Seventeen years ago, the outbreak of the SARS virus delivered a hit both to China and the rest of the world. The new coronavirus has a much greater potential for damage because of the growth of the Chinese economy. In 2002–2003, China accounted for about 4 percent of global GDP. Now that figure is over 16 percent, and China accounts for about one-third of all global growth annually—more than the US, Japan and Europe combined.
The increased weight of China in the global economy is reflected in the sharp fall in the prices of industrial commodities, of which it is a major consumer.
The price of oil has fallen by around 20 percent over the past three weeks and has officially entered bear market territory. Earlier this week, the Kremlin issued a statement that President Vladimir Putin had taken a call from Saudi Arabia’s King Salman and the two sides were ready to coordinate their actions to “ensure stability on the global oil market.”
Olivier Jakob at the consultancy firm Petromatrix told the Financial Times that while initially the estimates of reduced consumption were focused on air transport, “the true risk is lower economic activity. That’s much bigger in scale.”
Estimates for the growth of the Chinese economy, at least for the first quarter, have already been revised sharply down from just below 6 percent to as low as 4.5 percent or even 4 percent.
With China accounting for around half the consumption of the world’s metal and mining resources—a level double what it was when the 2003 SARS outbreak took place—the price of metals has fallen sharply. Copper, often regarded as a bellwether for global industrial production, is down 13 percent, and the price of iron ore has dropped by more than 8 percent. The price of liquefied natural gas has also fallen sharply, with a key price index used in Japan and Korea dropping to a record low on Monday.
In contrast to the surge on the markets, the Wall Street Journal warned in an editorial this week of the effects on the US economy.
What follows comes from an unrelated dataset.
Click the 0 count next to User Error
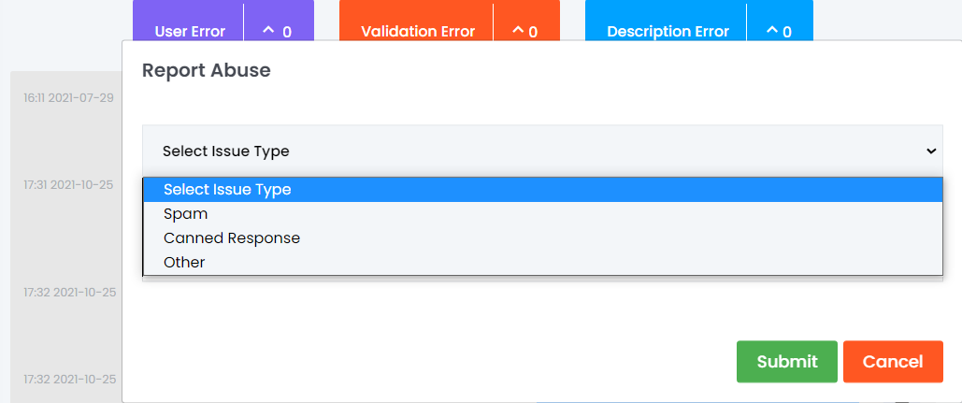 click(x=287, y=32)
It noted that Apple, McDonald’s, Levi Strauss and Starbucks have announced temporary closures of their stores in China, and manufacturers such as Ford, Apple and Tesla have temporarily halted production.
It pointed out that one sixth of Apple’s sales and nearly half of the chip-maker Qualcomm’s revenues come from China, and that 80 percent of the active ingredients used by drug makers to produce finished medical products in the US are sourced from China.
“Because China is the world’s largest manufacturer and an enormous consumer market, the economic freeze will disrupt supply chains and reduce corporate earnings,” the Journal commented.
Goldman Sachs said last week it expected the impact of the virus to cut US output by between 0.4 and 0.5 percentage points in the first quarter of this year, with a rebound to follow in the second quarter. But with the full effects as yet unknown, there is no way of determining the accuracy of such an assessment.
With industrial production falling in China and the knock-on effects in Japan, Asia, Europe and the US, an ongoing rise in US markets—fuelled by the belief that cheap money will continue to be pumped out by the Fed—could create the conditions for a financial crisis whose economic contagion would exceed those of the coronavirus.